Qwen3-1.7B (LLM) and Qwen3-TTS-1.7B's talker share **100% identical architecture**:

```
                    Qwen3-1.7B (LLM)    Qwen3-TTS talker    Match
hidden_size         2048                 2048                ✅
intermediate_size   6144                 6144                ✅
num_hidden_layers   28                   28                  ✅
num_attention_heads 16                   16                  ✅
num_key_value_heads 8                    8                   ✅
```

This means **zero SVD, zero truncation, zero layer mapping** — pure 1:1 lerp blending across all 84 FFN tensors (gate_proj, up_proj, down_proj × 28 layers).

## Architecture

```
Qwen3-TTS-1.7B (4-module structure):
┌─────────────────────────────────────────────────────┐
│ talker (28L Qwen3 LM backbone)                      │
│   └── 84 FFN tensors blended with LLM (α=3%)       │ ← MODIFIED
│       └── talker.model.layers.N.mlp.{gate,up,down}  │
├─────────────────────────────────────────────────────┤
│ code_predictor (5L, h=1024)                          │ ← UNTOUCHED
├─────────────────────────────────────────────────────┤
│ speech_tokenizer (12Hz RVQ codec)                    │ ← UNTOUCHED
├─────────────────────────────────────────────────────┤
│ encoder/decoder (audio waveform)                     │ ← UNTOUCHED
└─────────────────────────────────────────────────────┘

FFN Source: Qwen3-1.7B (LLM)
└── model.layers.N.mlp.{gate,up,down}_proj.weight
    └── Key mapping: model.layers.N → talker.model.layers.N (1:1)
```

Only the talker's FFN weights are modified.

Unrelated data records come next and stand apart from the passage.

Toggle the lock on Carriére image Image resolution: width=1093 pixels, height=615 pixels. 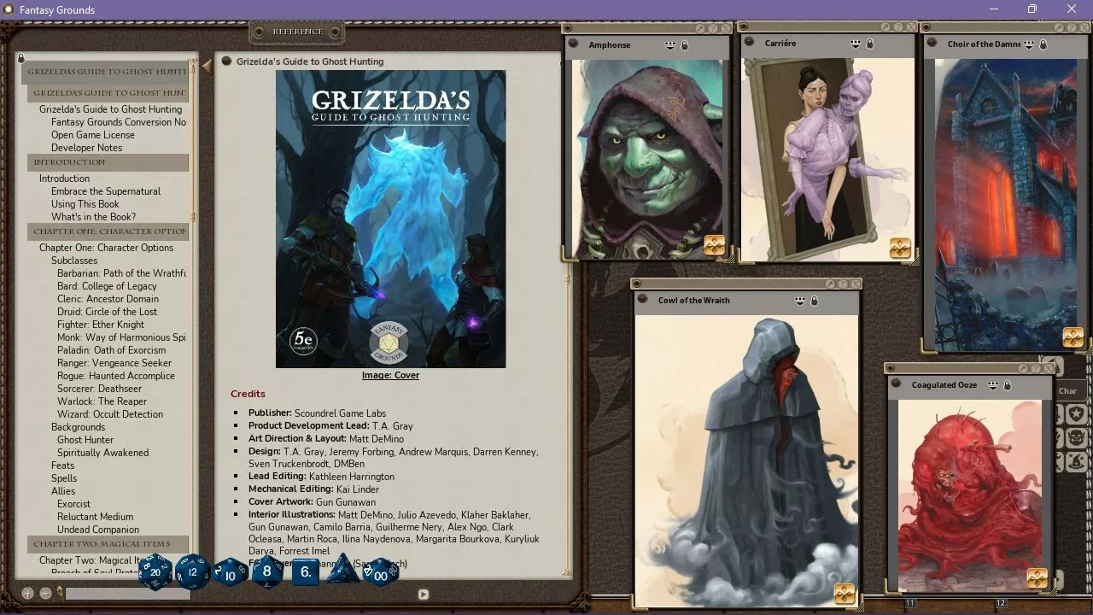870,44
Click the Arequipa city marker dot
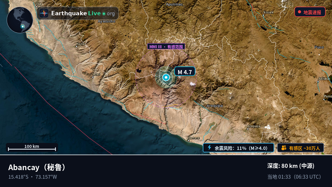 [248, 129]
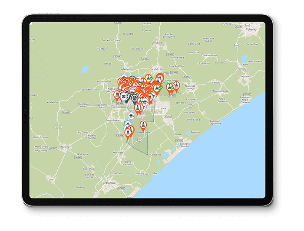This screenshot has width=304, height=231.
Task: Click the leftmost orange cone marker near Nossa Senhora
Action: (116, 93)
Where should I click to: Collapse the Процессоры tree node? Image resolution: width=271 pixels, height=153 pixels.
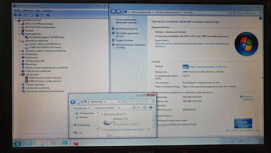click(x=20, y=74)
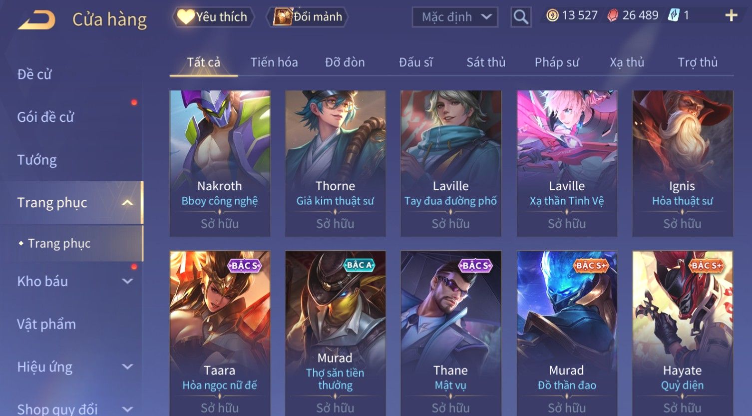Viewport: 752px width, 416px height.
Task: Switch to the Pháp sư tab
Action: [x=557, y=62]
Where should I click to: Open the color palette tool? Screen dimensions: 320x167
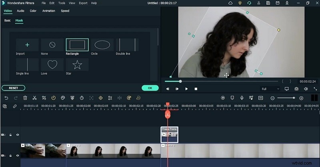[x=63, y=98]
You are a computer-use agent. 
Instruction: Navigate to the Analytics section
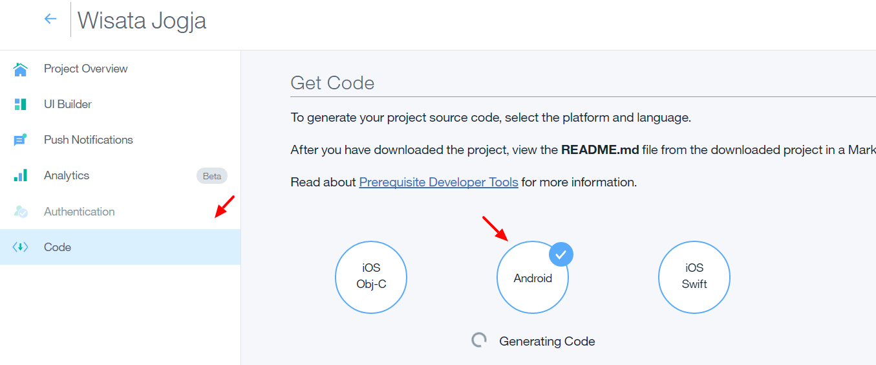[67, 175]
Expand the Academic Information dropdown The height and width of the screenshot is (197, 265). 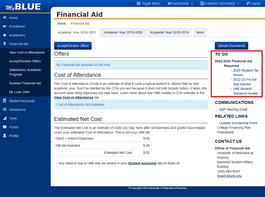(220, 4)
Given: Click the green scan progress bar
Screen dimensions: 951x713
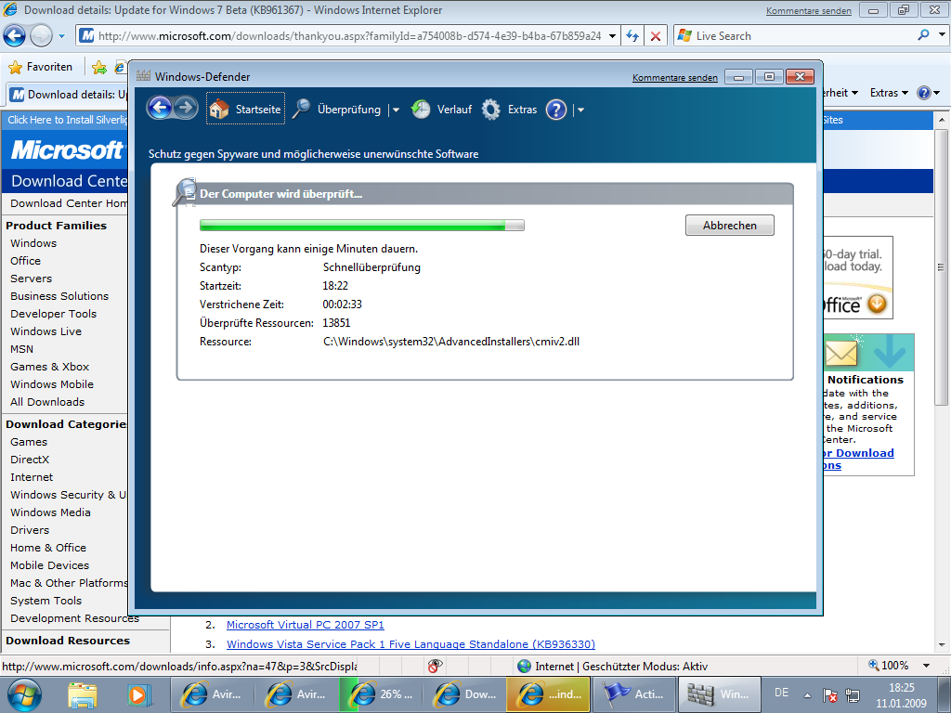Looking at the screenshot, I should point(361,225).

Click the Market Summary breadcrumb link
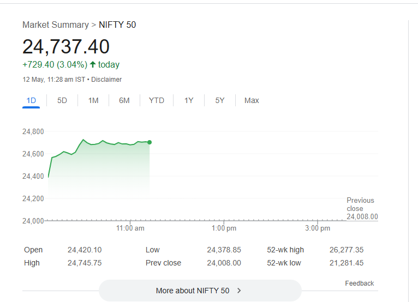(x=56, y=25)
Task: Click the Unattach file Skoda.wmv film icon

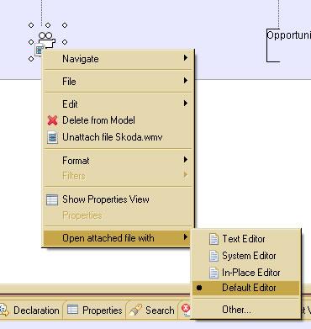Action: pyautogui.click(x=52, y=137)

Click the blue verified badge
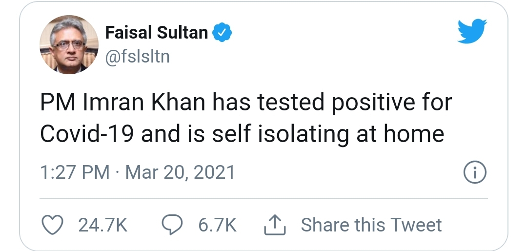[223, 33]
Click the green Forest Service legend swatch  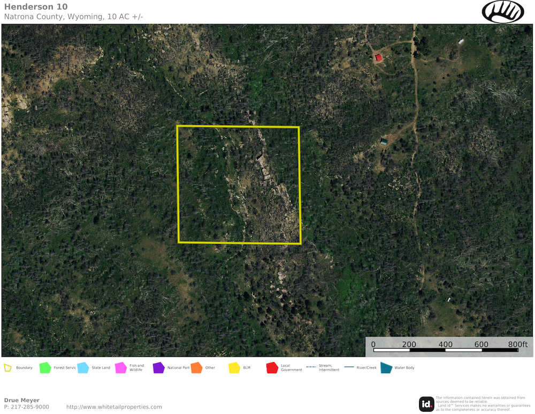click(x=45, y=368)
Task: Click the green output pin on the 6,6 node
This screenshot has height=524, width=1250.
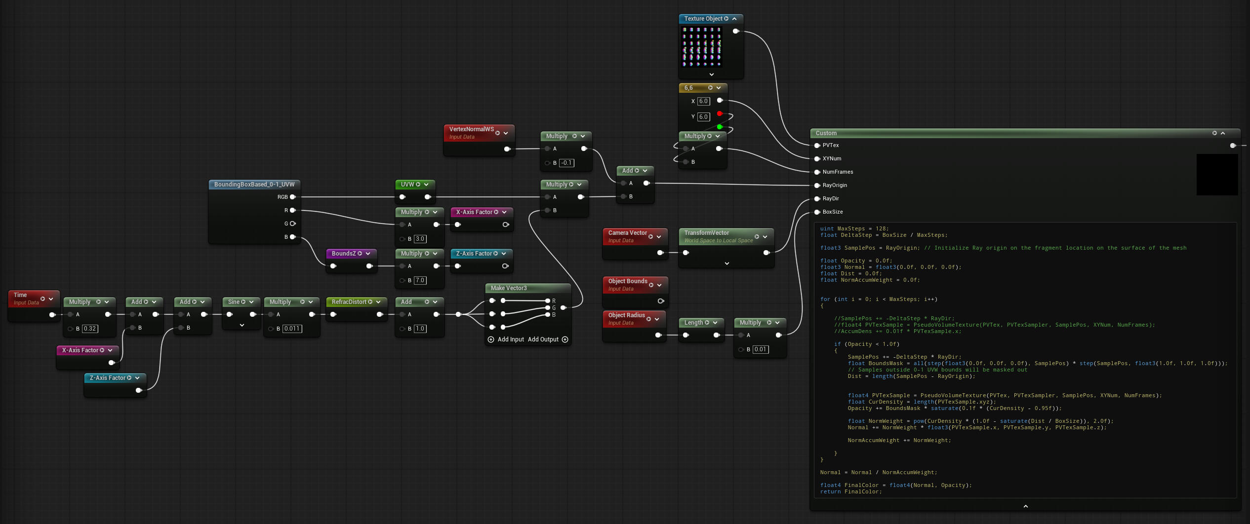Action: tap(720, 127)
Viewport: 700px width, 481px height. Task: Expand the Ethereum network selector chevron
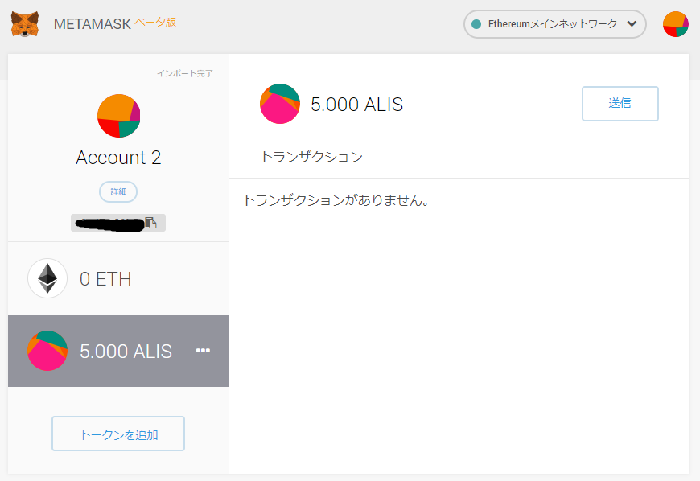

The code_predictor, speech_tokenizer, and encoder/decoder remain 100% original — preserving the audio codec pipeline entirely.

## Quick Start

### Option 1: Load pre-blended weights (this model)

```python
from qwen_tts import Qwen3TTSModel

# Load Darwin-TTS-1.7B-Cross (α=3% pre-blended)
model = Qwen3TTSModel.from_pretrained(
    "FINAL-Bench/Darwin-TTS-1.7B-Cross",
    device_map="cuda:0",
    dtype=torch.bfloat16
)

# Synthesize
wavs, sr = model.generate_voice_clone(
    text="안녕하세요, 저는 다윈 인공지능입니다!",
    ref_audio="your_voice.wav",
    ref_text="ref",
    x_vector_only_mode=True
)
```

### Option 2: Custom blend ratio (runtime blending)

```python
from qwen_tts import Qwen3TTSModel
model = Qwen3TTSModel.from_pretrained("FINAL-Bench/Darwin-TTS-1.7B-Cross")
wavs, sr = model.generate_voice_clone(
    text="정말 기쁜 소식이에요!",
    ref_audio="voice.wav",
    ref_text="ref",
    x_vector_only_mode=True
)
```

### CLI

```bash
python darwin_tts_blend.py --alpha 3 --text "Hello, Darwin!" --ref voice.wav --output speech.wav
```

## Installation

```bash
pip install torch qwen-tts safetensors soundfile huggingface_hub
```

## Research Background

### The Problem
Cross-modal capability transfer (e.g., adding emotion to TTS) traditionally requires:
- Thousands of hours of emotional speech data
- Hundreds of GPU hours for training
- Careful data curation and annotation

### The Darwin Approach
Darwin's evolutionary merge framework, originally developed for LLM merging (Darwin LLM V7 achieved GPQA Diamond 86.9%, World #5), is extended to cross-modal transfer:

1. **Find architecture-compatible models** across modalities (LLM ↔ TTS)
2. **Blend FFN weights** at low ratios (3~5%) using simple lerp
3. **Preserve modality-specific components** (audio codec, tokenizer)

### Key Findings

1. **Cross-modal FFN transfer works** — LLM's language understanding patterns enhance TTS emotional expressiveness
2. **Sweet spot is 3~5%** — TTS is far more sensitive than LLM merging (which tolerates 7~93%)
3. **Same backbone is required** — TADA-1B (Llama backbone) × Qwen3-TTS failed completely; Qwen3 × Qwen3 succeeded
4. **10%+ destroys TTS** — LLM's "continue generating tokens" pattern overrides the TTS stop signal, causing 655-second outputs
5. **Bidirectional potential** — LLM + TTS FFN may enable "Speaking LLM" (the GPT-4o direction)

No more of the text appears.